Colin : Le piratage n’est malheureusement pas une exclusivité malgache. En revanche, l’une des caractéristiques locales est l’inaction totale des pouvoirs publics face à ce fléau. La diffusion du court-métrage se fera en salle dans un premier temps, en particulier durant les Rencontres du Film Court (ndlr : du 15 au 23 avril). Nous pensons que le piratage ne nuira que très peu à la diffusion du film parce que nous ne sortirons de DVD que bien après la diffusion en salle. Mais surtout parce qu’un film d’action comme celui-ci, pour grand écran, ne donne pas le même effet quand on le regarde sur un écran de télévision..
Comment s’est fait le choix du casting, de la production et du tournage ?
Ando : Nous avons demandé aux meilleurs dans leurs domaines respectifs de travailler avec nous pour avoir le meilleur résultat possible : Éric Ranaivoson, le meilleur monteur-truquiste de Tana, Nathie Randiantsalama la meilleure maquilleuse effets spéciaux de Tana, Hasina Andriamaromihaja, un jeune cadreur très talentueux, Bashy Ramilijaona de GassCreative dont la réputation n’est plus à faire.
Colin : Le casting a pris un peu de temps, environ deux mois.

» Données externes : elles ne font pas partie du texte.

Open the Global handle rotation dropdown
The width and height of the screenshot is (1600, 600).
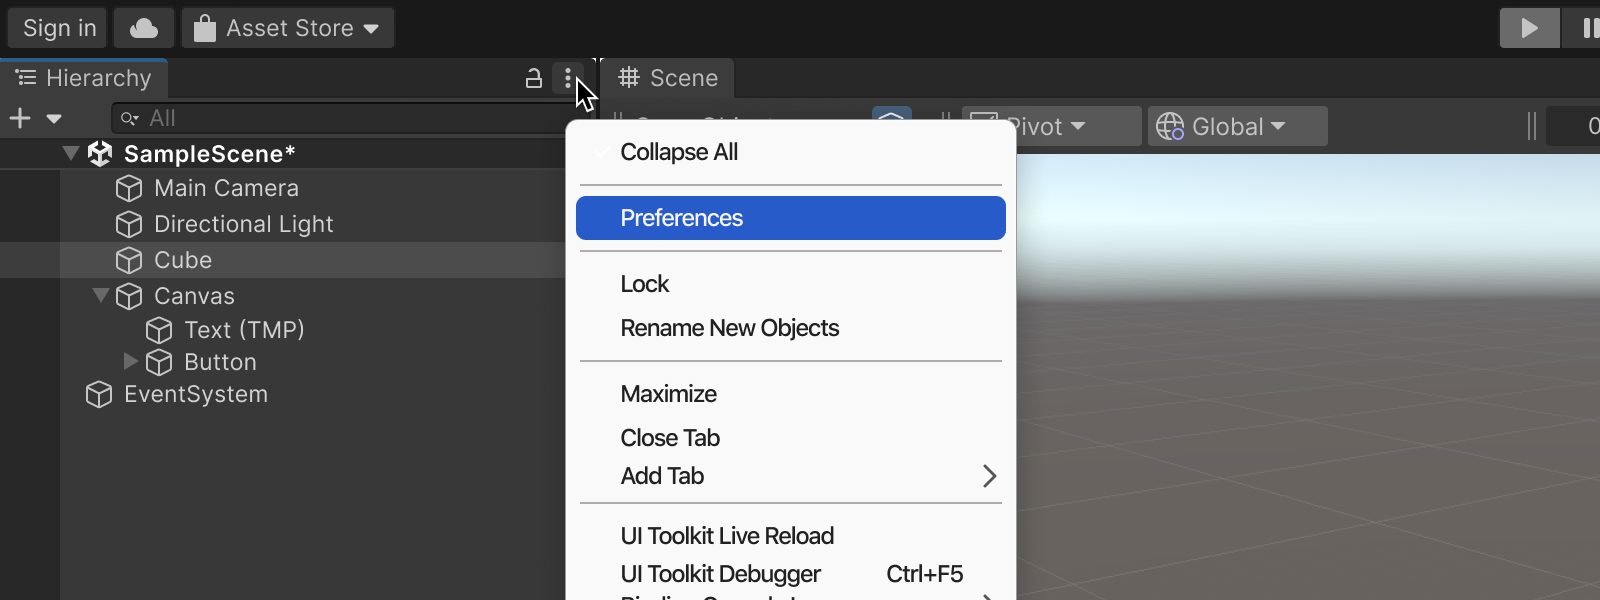coord(1238,127)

Et il s’est affiné aussi pendant le tournage. Certains des acteurs ne sont pas acteurs professionnels, c’est le cas de l’actrice principale Mirana Rabarisoa, par exemple.Mis à part le célèbre Gégé Rasamoely, Bovalox et le YouTubeur NirinA, sont des amateurs. Le choix de l’actrice pour interpréter l’agent Tina était à priori le plus délicat puisqu’il s’agit de l’héroïne du film. Mais lorsque nous avons discuté avec Mirana, cela nous a semblé rapidement évident. Et Mirana incarne à merveille ce personnage complexe. Le court-métrage repose énormément sur sa prestation. Nous avons écrit les autres rôles en pensant aux comédiens qui allaient les interpréter, parfois avant même qu’ils acceptent de se prêter au jeu (rire). Le petit bonus c’est la participation de guests stars, à savoir NirinA, très connu sur internet pour ses vidéos YouTube et Lova Nantenaina, réalisateur du célèbre documentaire Ady Gasy.